**WORK INSTRUCTION**
Find the word "computer" in the listing below. Copy every line that has it.

※ ※ ※

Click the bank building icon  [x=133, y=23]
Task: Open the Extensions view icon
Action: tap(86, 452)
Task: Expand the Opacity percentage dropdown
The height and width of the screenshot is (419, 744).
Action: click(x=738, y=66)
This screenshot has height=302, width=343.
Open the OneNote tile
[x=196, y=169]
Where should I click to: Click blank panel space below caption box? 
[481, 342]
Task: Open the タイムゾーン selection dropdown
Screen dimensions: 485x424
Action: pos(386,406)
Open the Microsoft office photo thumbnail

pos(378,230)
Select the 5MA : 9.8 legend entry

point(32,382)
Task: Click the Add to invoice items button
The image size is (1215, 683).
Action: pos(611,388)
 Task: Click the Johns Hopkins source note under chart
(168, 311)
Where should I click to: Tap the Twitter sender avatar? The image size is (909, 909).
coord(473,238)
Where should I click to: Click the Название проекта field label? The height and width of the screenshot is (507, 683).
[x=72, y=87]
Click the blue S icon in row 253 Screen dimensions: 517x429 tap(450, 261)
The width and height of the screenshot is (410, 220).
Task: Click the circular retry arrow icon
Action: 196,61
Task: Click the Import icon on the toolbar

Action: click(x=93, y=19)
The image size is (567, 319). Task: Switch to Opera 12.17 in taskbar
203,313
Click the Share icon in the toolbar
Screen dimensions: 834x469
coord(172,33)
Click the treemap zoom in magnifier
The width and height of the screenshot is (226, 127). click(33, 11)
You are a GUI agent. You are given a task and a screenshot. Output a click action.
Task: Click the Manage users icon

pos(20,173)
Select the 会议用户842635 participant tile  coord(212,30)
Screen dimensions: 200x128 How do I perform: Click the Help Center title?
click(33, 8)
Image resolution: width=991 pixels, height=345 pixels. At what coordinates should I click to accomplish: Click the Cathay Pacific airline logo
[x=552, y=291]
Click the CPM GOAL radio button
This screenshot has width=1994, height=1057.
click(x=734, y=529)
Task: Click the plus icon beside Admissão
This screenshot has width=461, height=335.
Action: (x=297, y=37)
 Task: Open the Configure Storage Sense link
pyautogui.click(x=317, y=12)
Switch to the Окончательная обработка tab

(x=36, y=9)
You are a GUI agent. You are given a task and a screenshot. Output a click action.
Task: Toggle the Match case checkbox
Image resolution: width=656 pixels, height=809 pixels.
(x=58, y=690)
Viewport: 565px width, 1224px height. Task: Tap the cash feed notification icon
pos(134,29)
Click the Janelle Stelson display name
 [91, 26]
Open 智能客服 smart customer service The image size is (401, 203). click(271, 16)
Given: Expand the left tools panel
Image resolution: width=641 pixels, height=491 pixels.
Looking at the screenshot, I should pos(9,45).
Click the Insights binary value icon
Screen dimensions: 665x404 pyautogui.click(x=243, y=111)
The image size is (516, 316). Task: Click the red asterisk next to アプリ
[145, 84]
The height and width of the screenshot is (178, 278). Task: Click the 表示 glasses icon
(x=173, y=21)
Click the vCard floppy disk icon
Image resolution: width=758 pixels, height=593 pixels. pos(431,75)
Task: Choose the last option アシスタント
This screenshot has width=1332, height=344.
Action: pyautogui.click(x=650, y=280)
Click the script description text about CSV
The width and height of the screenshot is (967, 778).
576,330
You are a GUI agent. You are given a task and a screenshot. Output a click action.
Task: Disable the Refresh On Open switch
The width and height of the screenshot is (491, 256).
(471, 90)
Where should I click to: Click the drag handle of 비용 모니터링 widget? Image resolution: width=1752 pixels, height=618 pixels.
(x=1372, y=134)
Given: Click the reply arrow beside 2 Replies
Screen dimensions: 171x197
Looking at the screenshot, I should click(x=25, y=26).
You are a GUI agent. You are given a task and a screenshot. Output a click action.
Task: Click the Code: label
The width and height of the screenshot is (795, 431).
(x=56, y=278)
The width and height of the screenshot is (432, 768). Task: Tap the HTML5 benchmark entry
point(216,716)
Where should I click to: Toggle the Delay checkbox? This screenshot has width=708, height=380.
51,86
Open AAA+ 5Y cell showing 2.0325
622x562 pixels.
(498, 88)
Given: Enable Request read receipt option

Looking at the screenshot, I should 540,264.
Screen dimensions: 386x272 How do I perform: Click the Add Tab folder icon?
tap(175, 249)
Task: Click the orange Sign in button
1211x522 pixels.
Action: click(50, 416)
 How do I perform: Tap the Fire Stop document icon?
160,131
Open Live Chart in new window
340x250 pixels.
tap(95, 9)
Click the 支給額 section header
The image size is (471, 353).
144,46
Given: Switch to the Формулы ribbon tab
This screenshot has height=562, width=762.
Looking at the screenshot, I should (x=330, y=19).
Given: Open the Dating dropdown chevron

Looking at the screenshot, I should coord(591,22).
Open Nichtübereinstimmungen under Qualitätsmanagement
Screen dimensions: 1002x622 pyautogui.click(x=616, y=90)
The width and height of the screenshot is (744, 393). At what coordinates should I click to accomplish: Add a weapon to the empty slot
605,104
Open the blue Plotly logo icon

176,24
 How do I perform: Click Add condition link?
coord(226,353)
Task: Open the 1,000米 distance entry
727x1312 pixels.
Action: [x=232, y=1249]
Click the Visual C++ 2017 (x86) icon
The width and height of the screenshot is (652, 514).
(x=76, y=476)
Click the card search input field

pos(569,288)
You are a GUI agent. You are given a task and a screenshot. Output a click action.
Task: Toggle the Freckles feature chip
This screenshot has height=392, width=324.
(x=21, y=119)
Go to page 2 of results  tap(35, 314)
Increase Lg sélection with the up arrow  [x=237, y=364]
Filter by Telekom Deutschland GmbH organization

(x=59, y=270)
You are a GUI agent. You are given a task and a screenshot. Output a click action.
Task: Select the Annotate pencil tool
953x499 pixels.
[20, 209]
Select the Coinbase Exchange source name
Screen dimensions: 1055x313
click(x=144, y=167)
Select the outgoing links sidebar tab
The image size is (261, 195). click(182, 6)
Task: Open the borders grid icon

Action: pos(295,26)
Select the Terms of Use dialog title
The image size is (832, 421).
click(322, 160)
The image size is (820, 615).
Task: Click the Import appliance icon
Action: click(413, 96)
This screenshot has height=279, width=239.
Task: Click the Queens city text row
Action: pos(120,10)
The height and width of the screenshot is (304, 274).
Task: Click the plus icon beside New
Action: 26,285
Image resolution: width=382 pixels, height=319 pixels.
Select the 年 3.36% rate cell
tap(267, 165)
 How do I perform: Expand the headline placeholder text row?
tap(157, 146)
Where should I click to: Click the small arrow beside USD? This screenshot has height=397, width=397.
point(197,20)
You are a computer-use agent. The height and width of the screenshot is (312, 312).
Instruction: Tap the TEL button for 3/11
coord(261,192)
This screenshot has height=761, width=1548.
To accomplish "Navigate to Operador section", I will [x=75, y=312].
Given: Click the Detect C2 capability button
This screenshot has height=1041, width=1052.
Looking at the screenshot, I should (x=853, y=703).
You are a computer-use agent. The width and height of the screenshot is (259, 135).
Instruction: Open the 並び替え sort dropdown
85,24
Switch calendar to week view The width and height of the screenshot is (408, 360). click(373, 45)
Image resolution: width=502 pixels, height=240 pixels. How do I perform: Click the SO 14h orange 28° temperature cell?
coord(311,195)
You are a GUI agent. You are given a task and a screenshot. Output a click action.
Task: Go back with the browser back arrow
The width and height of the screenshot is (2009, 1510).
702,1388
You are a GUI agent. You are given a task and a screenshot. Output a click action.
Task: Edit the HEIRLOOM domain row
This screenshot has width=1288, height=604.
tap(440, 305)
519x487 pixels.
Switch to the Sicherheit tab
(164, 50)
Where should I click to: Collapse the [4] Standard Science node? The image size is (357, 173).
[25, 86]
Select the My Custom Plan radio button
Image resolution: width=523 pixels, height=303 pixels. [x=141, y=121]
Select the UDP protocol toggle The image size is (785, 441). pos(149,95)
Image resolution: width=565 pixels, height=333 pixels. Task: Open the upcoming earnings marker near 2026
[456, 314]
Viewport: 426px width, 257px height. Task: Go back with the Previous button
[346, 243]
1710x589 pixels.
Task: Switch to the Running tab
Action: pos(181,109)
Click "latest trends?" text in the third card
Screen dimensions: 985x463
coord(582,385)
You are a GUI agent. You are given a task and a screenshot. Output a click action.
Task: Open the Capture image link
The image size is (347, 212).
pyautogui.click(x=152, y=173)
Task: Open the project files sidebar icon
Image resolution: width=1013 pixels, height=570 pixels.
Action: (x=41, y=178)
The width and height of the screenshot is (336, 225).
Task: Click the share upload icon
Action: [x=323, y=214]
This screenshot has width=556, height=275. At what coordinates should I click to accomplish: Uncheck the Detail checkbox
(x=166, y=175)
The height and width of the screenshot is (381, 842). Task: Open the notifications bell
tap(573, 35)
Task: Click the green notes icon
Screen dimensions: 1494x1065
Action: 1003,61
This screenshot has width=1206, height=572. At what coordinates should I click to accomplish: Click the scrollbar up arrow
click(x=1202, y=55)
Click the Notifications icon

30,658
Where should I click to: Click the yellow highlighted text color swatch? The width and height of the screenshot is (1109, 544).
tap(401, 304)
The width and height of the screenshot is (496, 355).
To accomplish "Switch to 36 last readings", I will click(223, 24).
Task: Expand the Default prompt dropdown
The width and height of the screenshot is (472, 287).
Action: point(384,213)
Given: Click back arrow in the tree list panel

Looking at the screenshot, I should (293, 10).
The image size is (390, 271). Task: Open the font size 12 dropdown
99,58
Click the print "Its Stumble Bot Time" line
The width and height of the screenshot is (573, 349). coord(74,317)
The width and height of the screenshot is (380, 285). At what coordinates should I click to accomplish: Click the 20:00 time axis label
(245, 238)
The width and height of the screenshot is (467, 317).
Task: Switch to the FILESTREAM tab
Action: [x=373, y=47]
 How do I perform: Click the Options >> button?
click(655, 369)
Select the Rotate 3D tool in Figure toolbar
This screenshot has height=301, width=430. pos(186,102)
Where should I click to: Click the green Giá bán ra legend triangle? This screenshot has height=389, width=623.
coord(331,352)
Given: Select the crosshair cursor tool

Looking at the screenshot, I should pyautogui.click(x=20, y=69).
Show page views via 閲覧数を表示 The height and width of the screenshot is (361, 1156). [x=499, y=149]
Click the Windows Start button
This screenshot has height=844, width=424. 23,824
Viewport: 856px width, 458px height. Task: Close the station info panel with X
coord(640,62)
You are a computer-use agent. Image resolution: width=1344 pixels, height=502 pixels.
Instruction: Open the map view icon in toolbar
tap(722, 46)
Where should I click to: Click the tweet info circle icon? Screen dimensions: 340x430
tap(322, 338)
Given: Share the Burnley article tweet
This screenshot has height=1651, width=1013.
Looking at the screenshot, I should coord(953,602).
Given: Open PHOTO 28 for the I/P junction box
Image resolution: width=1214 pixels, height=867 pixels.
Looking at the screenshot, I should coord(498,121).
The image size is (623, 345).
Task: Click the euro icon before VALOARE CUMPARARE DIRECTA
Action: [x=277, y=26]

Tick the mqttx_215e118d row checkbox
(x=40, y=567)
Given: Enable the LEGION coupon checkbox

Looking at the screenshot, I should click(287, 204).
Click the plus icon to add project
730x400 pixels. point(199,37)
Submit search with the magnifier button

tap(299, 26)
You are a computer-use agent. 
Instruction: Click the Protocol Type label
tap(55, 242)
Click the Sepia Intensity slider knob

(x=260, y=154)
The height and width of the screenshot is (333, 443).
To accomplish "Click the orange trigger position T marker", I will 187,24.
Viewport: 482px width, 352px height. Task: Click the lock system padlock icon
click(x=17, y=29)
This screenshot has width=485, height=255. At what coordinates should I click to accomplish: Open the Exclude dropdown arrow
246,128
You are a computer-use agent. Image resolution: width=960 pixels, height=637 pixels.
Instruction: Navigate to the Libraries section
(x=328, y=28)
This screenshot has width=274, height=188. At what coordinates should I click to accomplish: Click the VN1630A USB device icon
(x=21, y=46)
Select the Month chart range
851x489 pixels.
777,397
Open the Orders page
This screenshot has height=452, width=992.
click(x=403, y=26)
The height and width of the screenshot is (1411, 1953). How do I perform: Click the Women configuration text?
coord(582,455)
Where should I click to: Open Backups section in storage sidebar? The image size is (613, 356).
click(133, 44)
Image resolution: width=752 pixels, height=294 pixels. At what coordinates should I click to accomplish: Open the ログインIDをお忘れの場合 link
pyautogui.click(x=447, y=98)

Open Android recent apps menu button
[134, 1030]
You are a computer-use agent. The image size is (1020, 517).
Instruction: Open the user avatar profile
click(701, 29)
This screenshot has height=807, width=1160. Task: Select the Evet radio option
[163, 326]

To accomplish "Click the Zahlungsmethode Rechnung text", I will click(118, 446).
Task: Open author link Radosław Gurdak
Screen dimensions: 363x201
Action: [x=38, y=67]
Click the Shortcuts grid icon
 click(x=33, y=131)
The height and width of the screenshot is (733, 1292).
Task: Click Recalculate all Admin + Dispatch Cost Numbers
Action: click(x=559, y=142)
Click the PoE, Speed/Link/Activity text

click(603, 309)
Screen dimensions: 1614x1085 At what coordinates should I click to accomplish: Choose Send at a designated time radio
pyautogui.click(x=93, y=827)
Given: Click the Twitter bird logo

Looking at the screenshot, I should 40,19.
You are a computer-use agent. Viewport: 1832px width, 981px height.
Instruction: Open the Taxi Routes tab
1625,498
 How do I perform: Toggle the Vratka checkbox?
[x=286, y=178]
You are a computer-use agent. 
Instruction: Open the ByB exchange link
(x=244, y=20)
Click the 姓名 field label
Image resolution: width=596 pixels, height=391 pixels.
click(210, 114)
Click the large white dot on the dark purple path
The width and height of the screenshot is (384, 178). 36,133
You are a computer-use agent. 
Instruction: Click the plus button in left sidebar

※ ※ ※

**ANSWER TO THIS TASK**
You are a computer-use agent. The height and width of the screenshot is (312, 312).
You are a computer-use agent. The width and height of the screenshot is (259, 135).
You are a computer-use agent. Image resolution: width=1344 pixels, height=502 pixels.
You are a computer-use agent. 
You are a computer-use agent. Image resolution: width=960 pixels, height=637 pixels.
You are a computer-use agent. The image size is (1020, 517).
You are a computer-use agent. Viewport: 1832px width, 981px height.
You are a computer-use agent. 
You are a computer-use agent. 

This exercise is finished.